Review-Url: https://codereview.webrtc.org/2017443003
Cr-Commit-Position: refs/heads/master@{#13254}
diff --git a/webrtc/base/timestampaligner.cc b/webrtc/base/timestampaligner.cc
new file mode 100644
index 0000000..e03e4fb
--- /dev/null
+++ b/webrtc/base/timestampaligner.cc
@@ -0,0 +1,107 @@
+/*
+ *  Copyright (c) 2016 The WebRTC project authors. All Rights Reserved.
+ *
+ *  Use of this source code is governed by a BSD-style license
+ *  that can be found in the LICENSE file in the root of the source
+ *  tree. An additional intellectual property rights grant can be found
+ *  in the file PATENTS.  All contributing project authors may
+ *  be found in the AUTHORS file in the root of the source tree.
+ */
+
+#include "webrtc/base/logging.h"
+#include "webrtc/base/timestampaligner.h"
+
+namespace rtc {
+
+TimestampAligner::TimestampAligner() : frames_seen_(0), offset_us_(0) {}
+TimestampAligner::~TimestampAligner() {}
+
+int64_t TimestampAligner::UpdateOffset(int64_t camera_time_us,
+                                       int64_t system_time_us) {
+  // Estimate the offset between system monotonic time and the capture
+  // time from the camera. The camera is assumed to provide more
+  // accurate timestamps than we get from the system time. But the
+  // camera may use its own free-running clock with a large offset and
+  // a small drift compared to the system clock. So the model is
+  // basically
+  //
+  //   y_k = c_0 + c_1 * x_k + v_k
+  //
+  // where x_k is the camera timestamp, believed to be accurate in its
+  // own scale. y_k is our reading of the system clock. v_k is the
+  // measurement noise, i.e., the delay from frame capture until the
+  // system clock was read.
+  //
+  // It's possible to do (weighted) least-squares estimation of both
+  // c_0 and c_1. Then we get the constants as c_1 = Cov(x,y) /
+  // Var(x), and c_0 = mean(y) - c_1 * mean(x). Substituting this c_0,
+  // we can rearrange the model as
+  //
+  //   y_k = mean(y) + (x_k - mean(x)) + (c_1 - 1) * (x_k - mean(x)) + v_k
+  //
+  // Now if we use a weighted average which gradually forgets old
+  // values, x_k - mean(x) is bounded, of the same order as the time
+  // constant (and close to constant for a steady frame rate). In
+  // addition, the frequency error |c_1 - 1| should be small. Cameras
+  // with a frequency error up to 3000 ppm (3 ms drift per second)

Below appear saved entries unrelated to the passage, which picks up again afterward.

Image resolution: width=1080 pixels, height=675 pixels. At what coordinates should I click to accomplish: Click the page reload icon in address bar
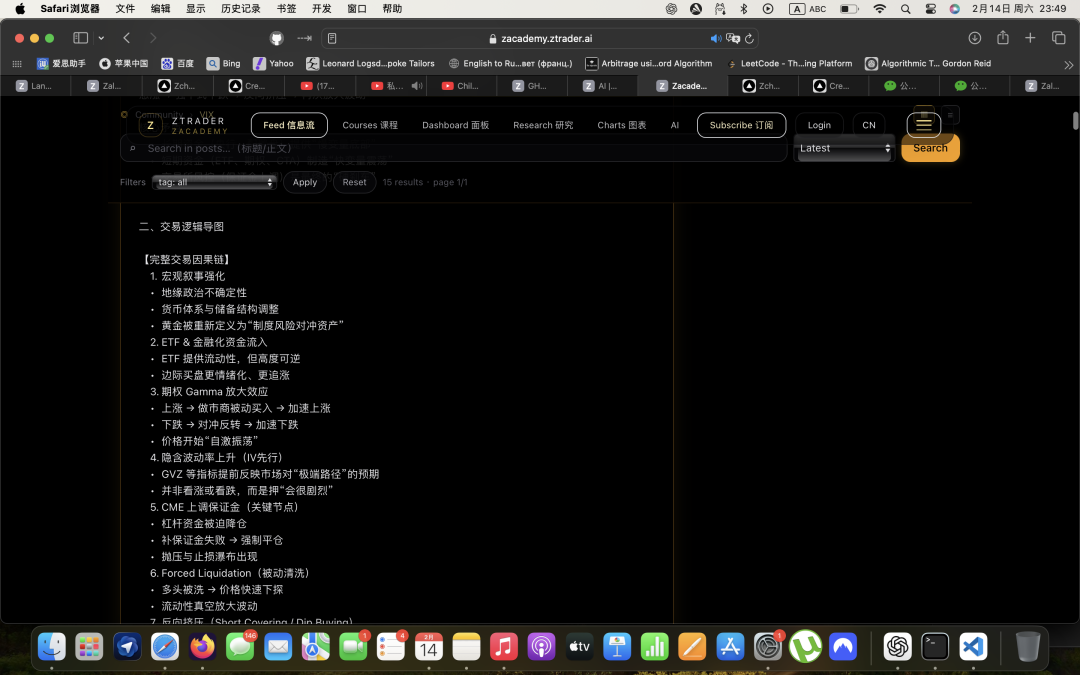749,38
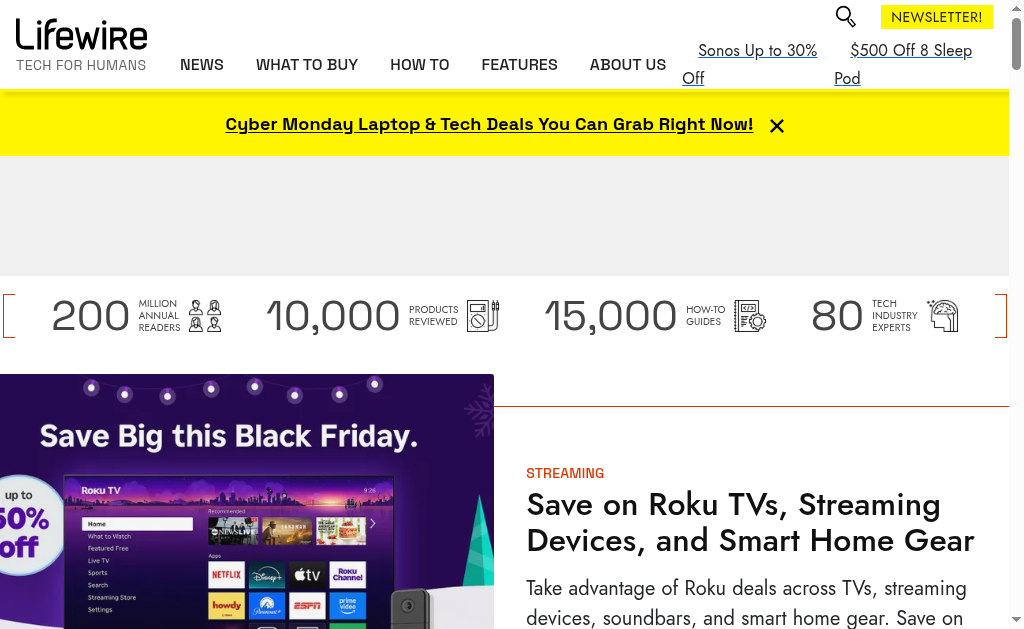
Task: Open Cyber Monday Laptop & Tech Deals link
Action: (x=489, y=125)

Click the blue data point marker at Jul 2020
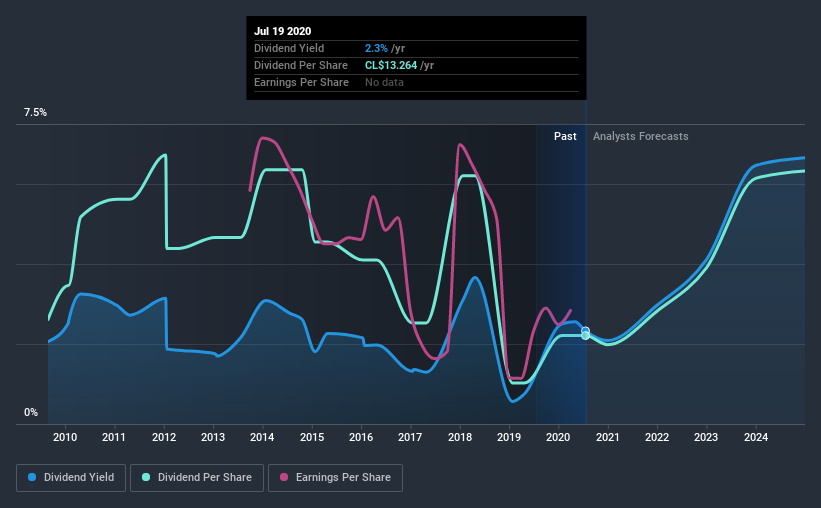pos(585,330)
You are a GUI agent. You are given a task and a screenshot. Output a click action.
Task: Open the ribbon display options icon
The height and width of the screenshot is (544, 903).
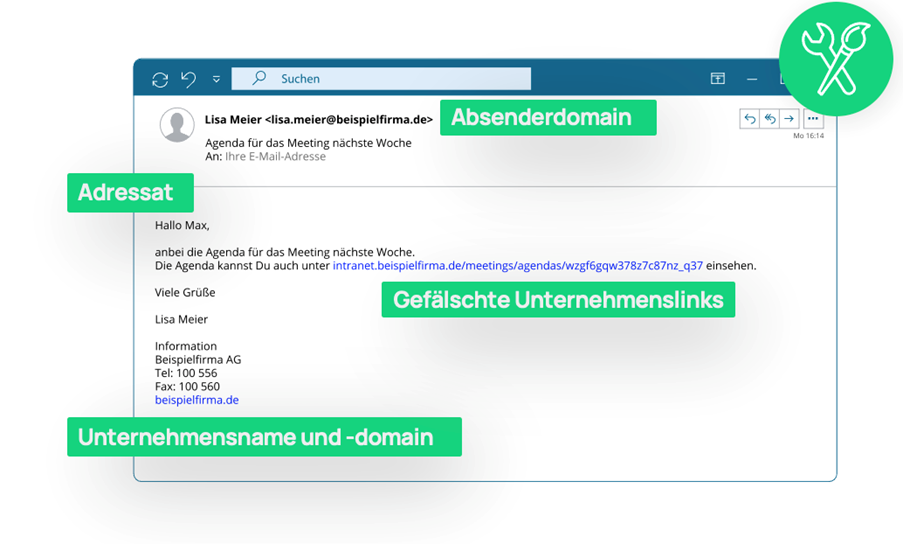point(717,79)
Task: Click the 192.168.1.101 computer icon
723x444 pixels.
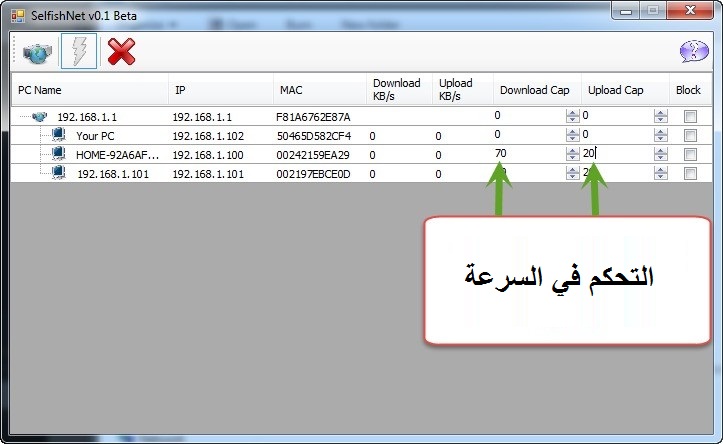Action: coord(58,173)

+  // have been observed, but frequency errors below 100 ppm could be
+  // expected of any cheap crystal.
+  //
+  // Bottom line is that we ignore the c_1 term, and use only the estimator
+  //
+  //    x_k + mean(y-x)
+  //
+  // where mean is plain averaging for initial samples, followed by
+  // exponential averaging.
+
+  // The input for averaging, y_k - x_k in the above notation.
+  int64_t diff_us = system_time_us - camera_time_us;
+  // The deviation from the current average.

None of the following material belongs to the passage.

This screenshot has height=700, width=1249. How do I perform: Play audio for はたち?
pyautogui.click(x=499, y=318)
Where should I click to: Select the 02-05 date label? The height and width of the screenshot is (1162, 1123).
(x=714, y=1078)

+  int64_t error_us = diff_us - offset_us_;
+
+  // If the current difference is far from the currently estimated
+  // offset, the filter is reset. This could happen, e.g., if the
+  // camera clock is reset, or cameras are plugged in and out, or if
+  // the application process is temporarily suspended. The limit of
+  // 300 ms should make this unlikely in normal operation, and at the
+  // same time, converging gradually rather than resetting the filter
+  // should be tolerable for jumps in camera time below this
+  // threshold.
+  static const int64_t kResetLimitUs = 300000;
+  if (std::abs(error_us) > kResetLimitUs) {
+    LOG(LS_INFO) << "Resetting timestamp translation after averaging "

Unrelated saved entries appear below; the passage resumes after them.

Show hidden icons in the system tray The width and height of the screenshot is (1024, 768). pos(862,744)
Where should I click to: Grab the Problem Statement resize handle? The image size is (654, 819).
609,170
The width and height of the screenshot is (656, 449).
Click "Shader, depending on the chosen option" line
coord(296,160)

+                 << frames_seen_ << " frames. Old offset: " << offset_us_
+                 << ", new offset: " << diff_us;
+    frames_seen_ = 0;
+    prev_translated_time_us_ = rtc::Optional<int64_t>();
+  }
+
+  static const int kWindowSize = 100;
+  if (frames_seen_ < kWindowSize) {
+    ++frames_seen_;
+  }
+  offset_us_ += error_us / frames_seen_;
+  return offset_us_;
+}
+
+int64_t TimestampAligner::ClipTimestamp(int64_t time_us,
+                                        int64_t system_time_us) {
+  // Make timestamps monotonic.
+  if (!prev_translated_time_us_) {
+    // Initialize.
+    clip_bias_us_ = 0;
+  } else if (time_us < *prev_translated_time_us_) {
+    time_us = *prev_translated_time_us_;
+  }
+
+  // Clip to make sure we don't produce time stamps in the future.
+  time_us -= clip_bias_us_;
+  if (time_us > system_time_us) {
+    clip_bias_us_ += time_us - system_time_us;
+    time_us = system_time_us;
+  }
+  prev_translated_time_us_ = rtc::Optional<int64_t>(time_us);
+  return time_us;
+}
+
+}  // namespace rtc